In the past 40 years, the real unit labour cost in SA has increased twice as quickly as the average cost of labour in the 30-odd mostly wealthy nations of the Organisation for Economic Co-operation and Development.
Mr Schussler said the promised youth wage subsidy would quickly help SA to benefit from new, affordable employment. The subsidy is a R5-billion tax credit over three years. Through the subsidy, if a company employs a worker aged 18-29, it would receive 50% of the worker’s salary back from the taxman, provided the worker earned less than the personal income tax threshold, raised from R57 000 a year to R59 750.
It was meant to be introduced on April 1, but Finance Minister Pravin Gordhan announced in his budget speech it would remain before the National Economic Development and Labour Council.
The Congress of South African Trade Unions (Cosatu) has vehemently attacked the measure, arguing employers would retrench older workers with the sole objective of accessing the subsidy.
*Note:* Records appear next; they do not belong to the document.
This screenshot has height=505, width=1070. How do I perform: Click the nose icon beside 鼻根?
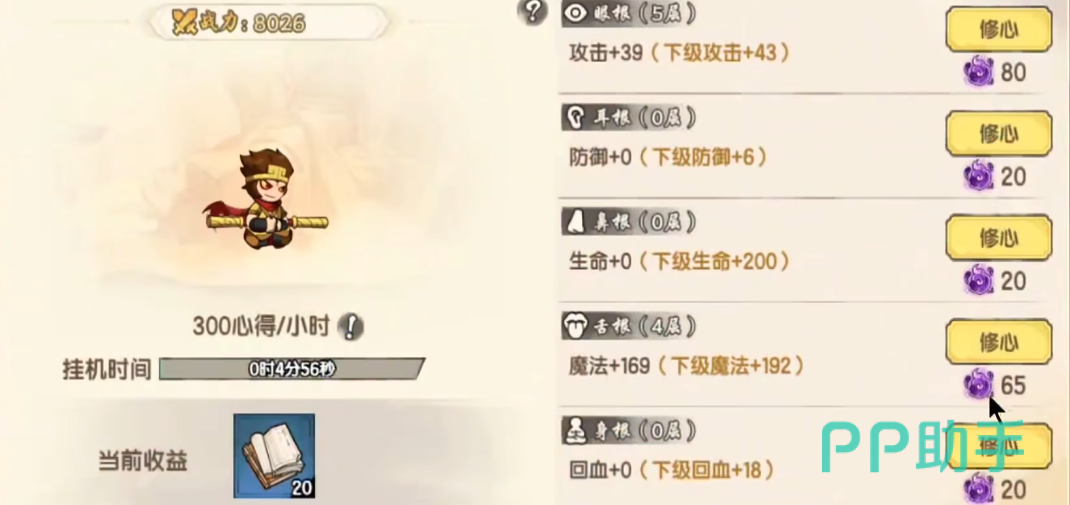575,222
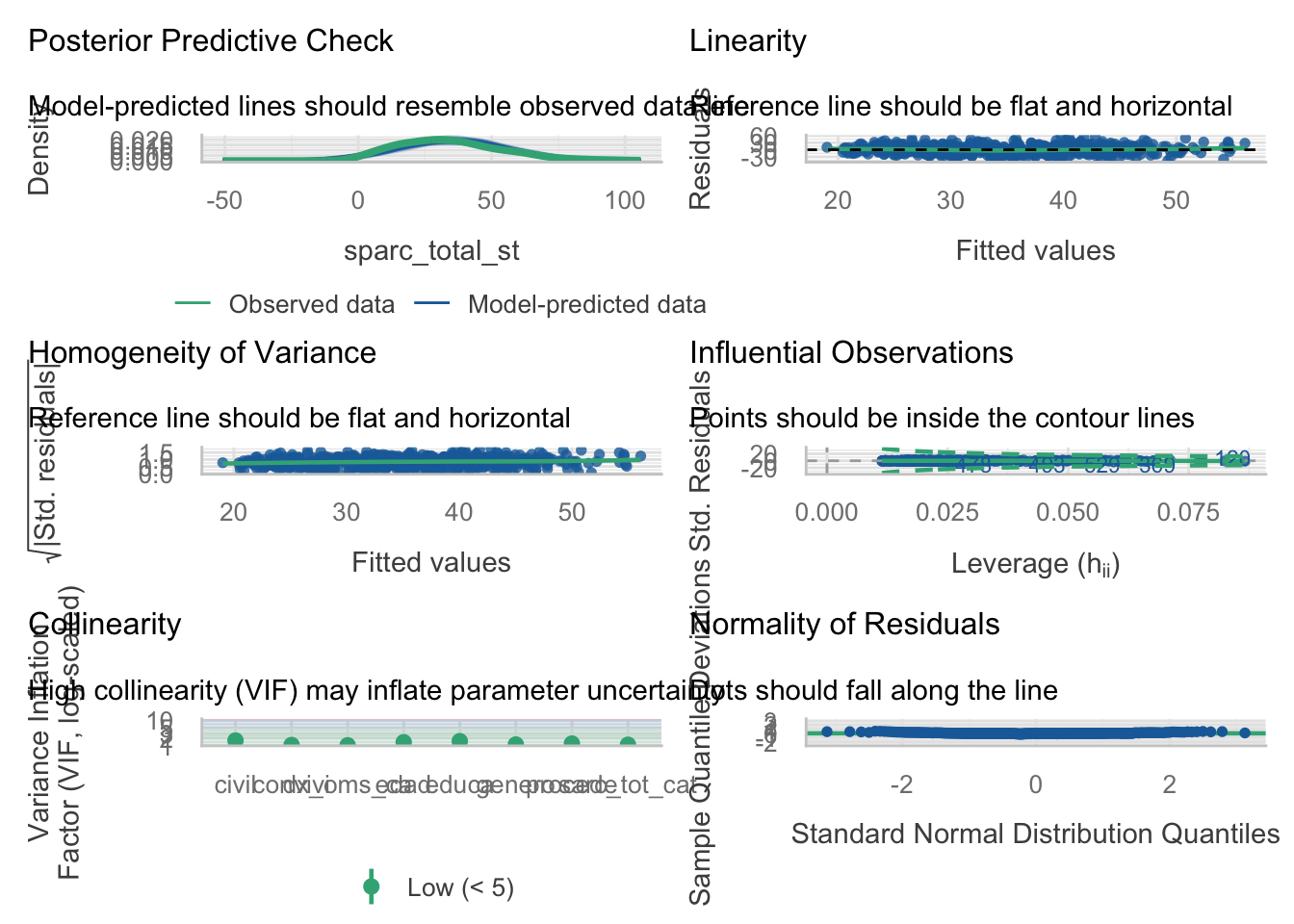This screenshot has width=1294, height=924.
Task: Click the Observed data legend label
Action: (311, 304)
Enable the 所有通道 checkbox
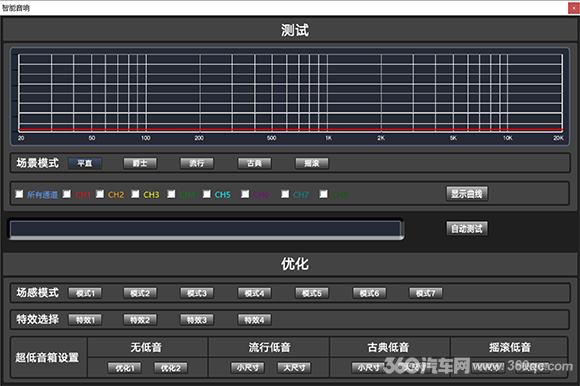This screenshot has height=386, width=580. click(19, 194)
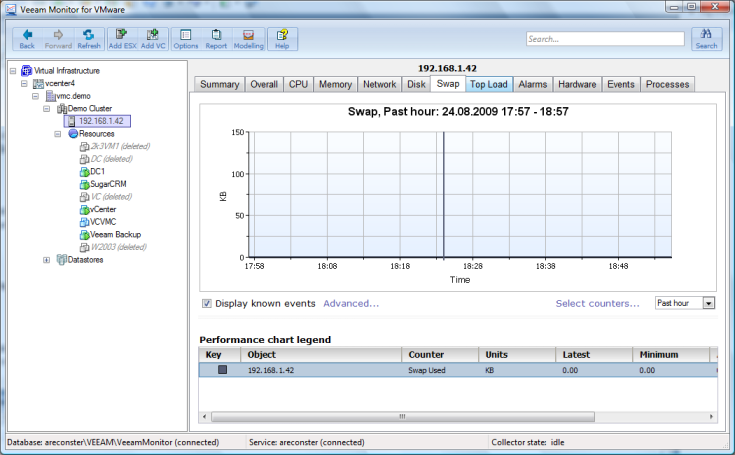The width and height of the screenshot is (735, 455).
Task: Click the Add VC toolbar icon
Action: point(153,38)
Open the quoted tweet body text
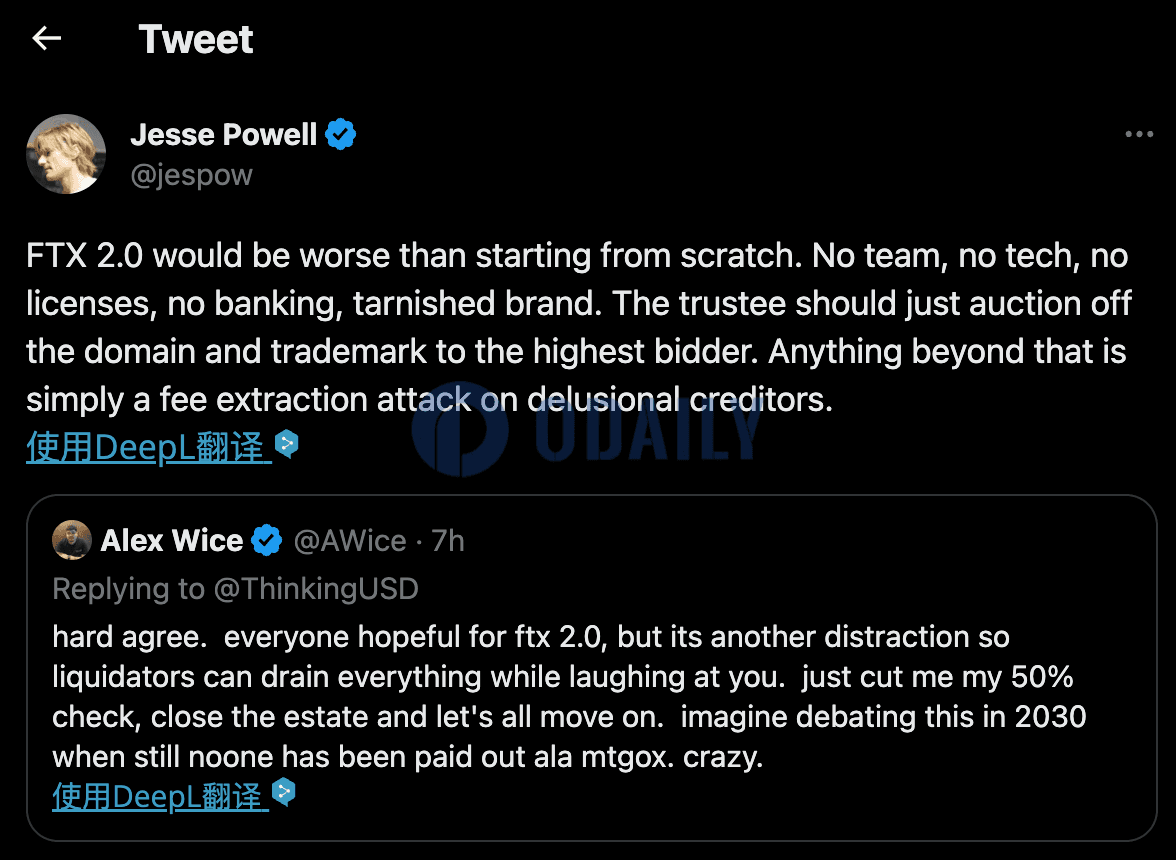 tap(569, 697)
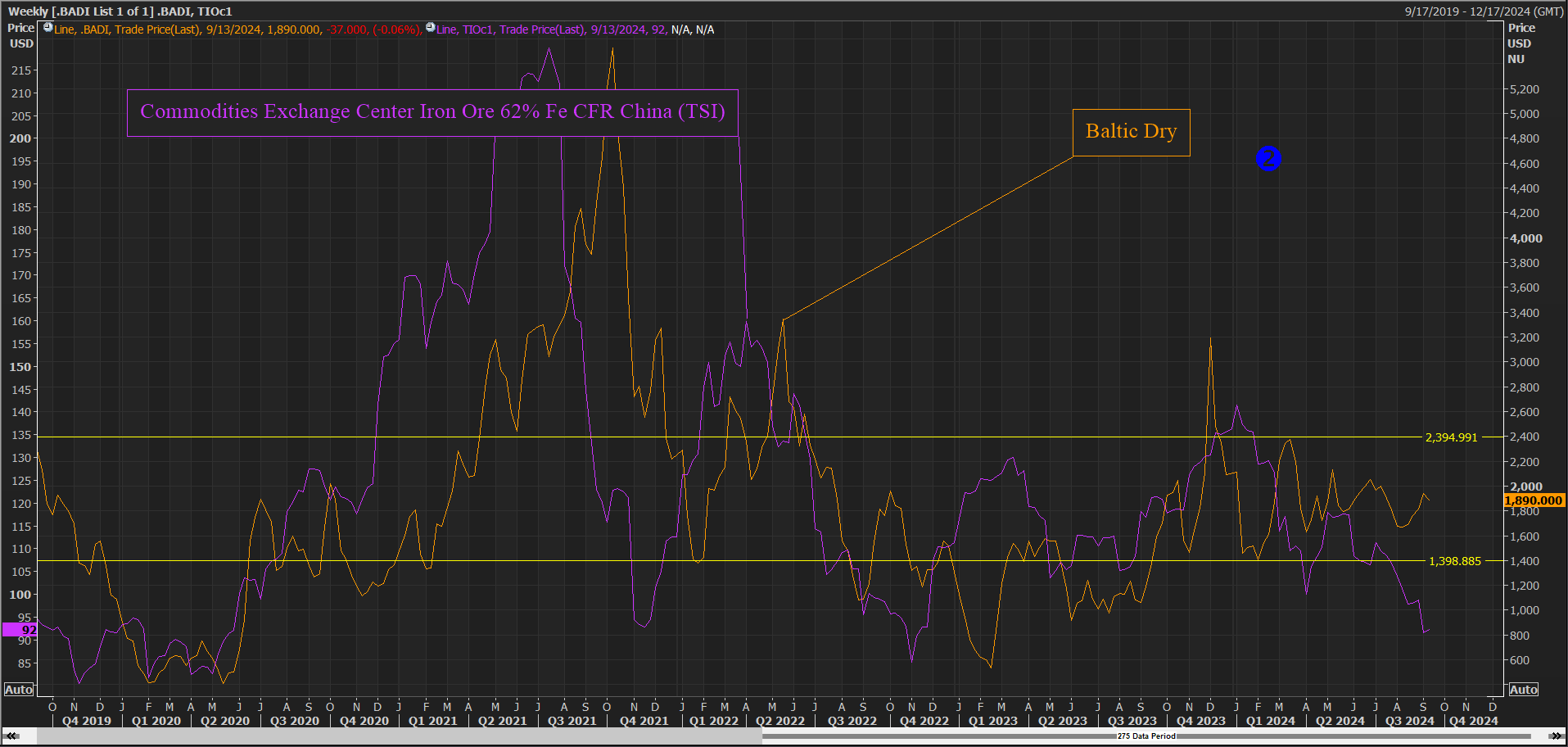1568x747 pixels.
Task: Click the purple 92 price tag
Action: click(x=20, y=630)
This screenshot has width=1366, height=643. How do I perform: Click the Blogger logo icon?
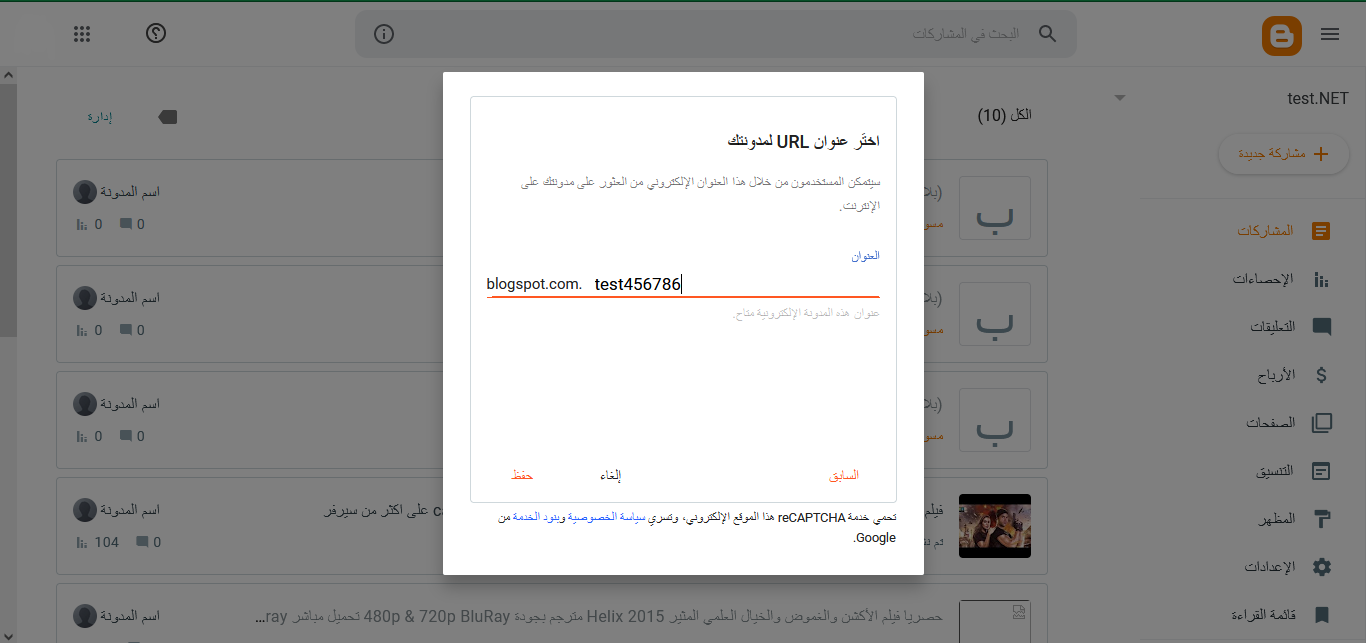click(x=1281, y=35)
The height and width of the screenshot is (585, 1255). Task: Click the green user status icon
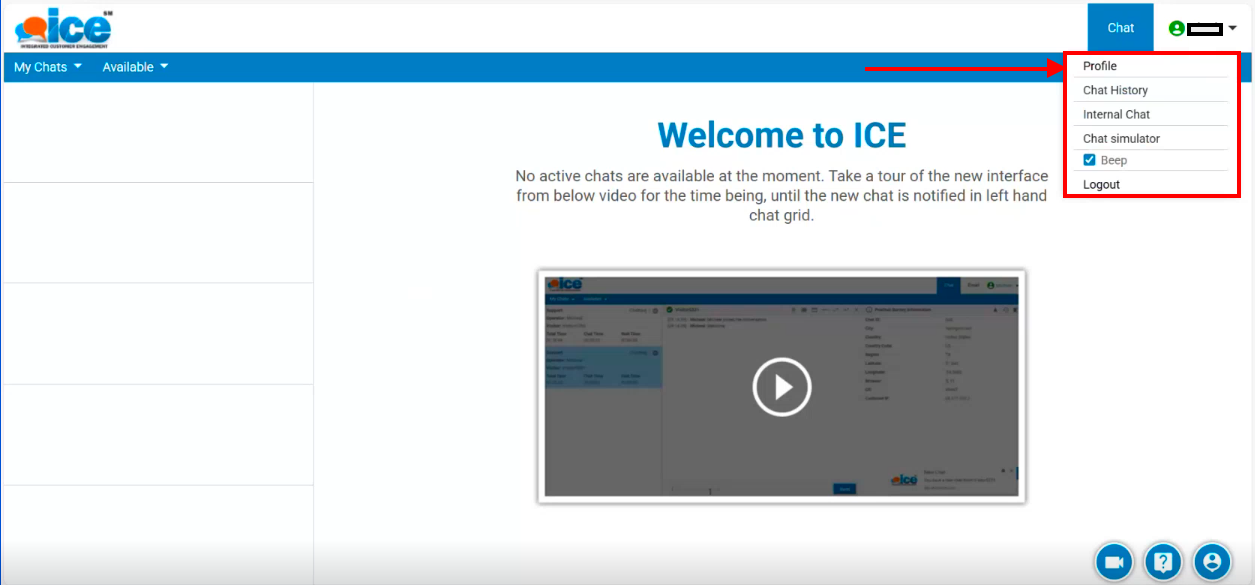[1176, 28]
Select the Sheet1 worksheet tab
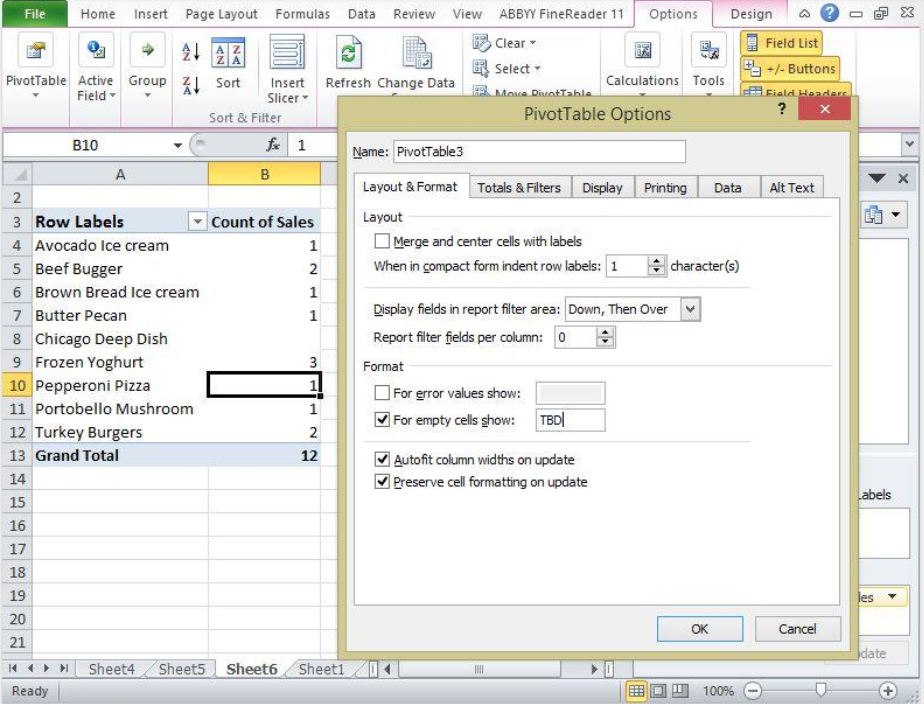 320,669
Cosatu general secretary Zwelinzima Vavi on Saturday said he did not want more people, including youths, to be employed as temporary workers either. He was speaking at an election rally in Vanderbijlpark, Gauteng, for the National Union of Metalworkers of SA.
"Temporary workers sometimes work longer hours but only for a quarter of what others are earning. Temporary work must be outlawed," he said.
Cosatu has campaigned over the past two years against temporary work, and more specifically labour broking, claiming companies that place workers, abuse them and offer them no benefits. However, pending amendments to SA’s labour laws do not ban the practice. Cosatu claims that "decent work" is better than employment that exploits people and that temporary work is exploitative.
Mr Schüssler’s research showed net wages after taxes in the South African government were higher than net wages in Germany, Austria and Sweden, on a dollar purchasing-power-parity basis.
"The cost of producing things in the rest of the world is falling, whereas in SA the cost of producing things is rising, and that makes us less and less competitive," Mr Schüssler said.
"Overpaid, unskilled workers are keeping other people out of employment. Lower-level civil servants in SA, like cleaners, earn more than teachers in India or Brazil," he said.